Both surfaces are gated by build-time NEXT_PUBLIC_* flags. To enable on
Dokploy, set these in the stack's environment (UI → Environment) BEFORE
triggering a rebuild — they are inlined into the client bundle:

bash
# Booking-thread console (/threads, sidebar item, true-unread badge).
NEXT_PUBLIC_THREADS_ENABLED=true

# People-info header inside a thread (creator + manager + participants).
# Independent of THREADS_ENABLED so it can be soak-tested separately.
NEXT_PUBLIC_THREAD_HEADER_INFO_ENABLED=true

Both are wired into docker-compose.dokploy.yml under the web service's
build.args AND environment blocks. Compose passes them through; Dokploy
just needs the values set at the project level.

Important: changing a NEXT_PUBLIC_* value requires a fresh web
build. A plain restart re-uses the old client bundle and the flag stays at
its compile-time value. Trigger "Rebuild" on the web service in Dokploy.

Backend side: the thread-header endpoint (GET /chat/conversations/:id/header)
is always served by the API. The flag only controls the client renderer.
No additional backend env required.

Auth note: the thread auto-join privilege-escalation fix landed in
commit c6d9d48. Country-scoped staff (user.country='VN') hitting a
foreign booking thread now 403s. Make sure the country-scope middleware
is reachable behind your proxy — both /api/* HTTP and /api/ws/* WS
paths run through it, so no extra config is needed if WS routing
(below) is correct.


Redis Configuration

API pods are stateless — all presence, subscriptions, and typing indicators live in Redis with auto-expiring TTL.

Environment Variables

bash
# Option 1: Single Redis URL (preferred)
REDIS_URL=redis://user:password@redis.example.com:6379/0

# Option 2: Host/Port/Password (fallback if REDIS_URL not set)
REDIS_HOST=redis.example.com
REDIS_PORT=6379
REDIS_PASSWORD=your-password

Notes:

  • REDIS_URL takes precedence; HOST/PORT/PASSWORD used only if REDIS_URL is unset.
  • Supports ≥2 API replicas (any replica can service any WS client).
  • Presence data expires after 30s idle; clients auto-reconnect on pod restart.

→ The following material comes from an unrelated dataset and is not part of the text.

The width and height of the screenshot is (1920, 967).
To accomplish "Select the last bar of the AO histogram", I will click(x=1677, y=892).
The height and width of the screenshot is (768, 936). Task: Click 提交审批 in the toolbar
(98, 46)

Why Not a Custom Next.js Server?

Next.js output: 'standalone' is a closed runtime. The build emits a
self-contained server.js that:

  • Uses NextServer directly (not the public next() factory).
  • Inlines config from .next/required-server-files.json.
  • Deliberately strips webpack from the runtime node_modules (build-only).
  • Reads its own path wiring from __dirname.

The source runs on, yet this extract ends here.